My attitude as a teacher was screw 'em. It is hard enough reading all those pages when they are typed. Trying to decipher their handwriting was near impossible.

In the late 90's my son spent an exchange semester at a school that required him to have a laptop.

I see nothing unreasonable about requiring the I-Pad. I wonder if the requirement is that they have an I-Pad or that the work they turn in be in I-Pad format?

I only accept assignments in MS-Word .DOC format. I could care less how the students get them there.

I would much prefer to accept only WordPerfect WPD format but I seem like the only one in the World who still like WP.

FAR, FAR superior to Word in so many ways.

John Henry

Scott M said...

So...mythesis.txt wouldn't fly in your class?

Tarzan said...

I like these kinds of teachers. I had a Computer Science teacher in college back in 1983 who had all the CS majors buy Commodore VIC 20's and a tape drive. We did some cool assignments on that and learned a lot.

Why go to college if not to be challenged occasionally in uncomfortable or unexpected ways? 'Poor' students in particular can benefit hugely and really learn from a challenge like this, much more than the wealthier kids who's parents simply buy them one.

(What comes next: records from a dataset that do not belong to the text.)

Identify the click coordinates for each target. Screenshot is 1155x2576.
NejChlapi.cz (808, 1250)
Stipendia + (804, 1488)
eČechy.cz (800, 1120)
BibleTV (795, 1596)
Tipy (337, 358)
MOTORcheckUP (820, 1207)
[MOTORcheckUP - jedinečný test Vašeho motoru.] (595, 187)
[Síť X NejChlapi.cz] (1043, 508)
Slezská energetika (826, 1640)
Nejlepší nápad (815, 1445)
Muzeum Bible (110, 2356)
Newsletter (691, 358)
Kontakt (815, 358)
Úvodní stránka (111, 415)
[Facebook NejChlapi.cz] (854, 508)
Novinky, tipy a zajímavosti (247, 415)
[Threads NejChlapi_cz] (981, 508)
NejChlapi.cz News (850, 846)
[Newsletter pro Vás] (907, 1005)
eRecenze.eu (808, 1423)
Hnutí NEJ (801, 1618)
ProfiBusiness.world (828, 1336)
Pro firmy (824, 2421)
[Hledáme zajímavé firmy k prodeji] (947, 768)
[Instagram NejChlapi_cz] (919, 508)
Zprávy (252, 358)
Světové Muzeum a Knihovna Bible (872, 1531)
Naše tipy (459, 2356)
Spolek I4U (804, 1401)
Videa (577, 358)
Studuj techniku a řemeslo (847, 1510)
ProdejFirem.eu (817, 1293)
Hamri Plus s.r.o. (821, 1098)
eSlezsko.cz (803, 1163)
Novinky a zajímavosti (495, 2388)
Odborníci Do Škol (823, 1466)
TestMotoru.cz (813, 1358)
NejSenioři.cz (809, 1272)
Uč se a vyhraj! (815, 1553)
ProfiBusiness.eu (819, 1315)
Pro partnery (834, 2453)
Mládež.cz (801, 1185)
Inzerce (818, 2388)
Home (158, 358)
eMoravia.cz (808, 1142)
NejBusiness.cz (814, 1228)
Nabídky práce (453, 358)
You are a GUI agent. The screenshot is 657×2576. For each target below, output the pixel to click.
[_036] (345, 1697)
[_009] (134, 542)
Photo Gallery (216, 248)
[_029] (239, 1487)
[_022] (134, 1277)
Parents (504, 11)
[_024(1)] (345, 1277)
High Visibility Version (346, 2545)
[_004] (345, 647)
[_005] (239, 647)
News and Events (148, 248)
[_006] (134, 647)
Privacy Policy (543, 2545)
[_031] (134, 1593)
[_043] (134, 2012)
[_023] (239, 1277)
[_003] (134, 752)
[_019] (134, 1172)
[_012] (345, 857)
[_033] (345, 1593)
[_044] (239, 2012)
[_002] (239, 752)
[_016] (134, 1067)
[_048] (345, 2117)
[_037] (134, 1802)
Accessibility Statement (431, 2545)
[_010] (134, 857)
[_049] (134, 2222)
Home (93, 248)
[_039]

To just sit there, roll your eyes and say, "Help, I'm being oppressed!" is, to me, more of a cop-out than anything. Try doing that when the rent is due, or your boss tells you the deadline for a particular task has just been cut in half.

With lots of older, used devices floating around, and the compatibility of $200 iPod Touch's to run the same apps, it's really not that much of a challenge.

But feeling oppressed feels so darn good!

Kirk Parker said...

Carol,

"Microsoft's computer required you to memorize all the featured buttons from F-1 thruogh F-8. "

I sure wish you wouldn't waste our bandwidth with BS like this.

Carol_Herman said...

You know, Liang seems to suffer from a deficit of English language skills.

Perhaps his reference to an iPad ... is due to his lack of speaking better English?

Maybe, too, he's limited to using a program he knows?

How'd he get the job teaching this course?

(Yes. There was a time DOS needed the user to know the MENUS on F-1 through F-8 keys. And, Apple II-E's ... came before the Mac.

Mike said...

A professor who does not understand the value of saving $600 is not qualified to teach finance.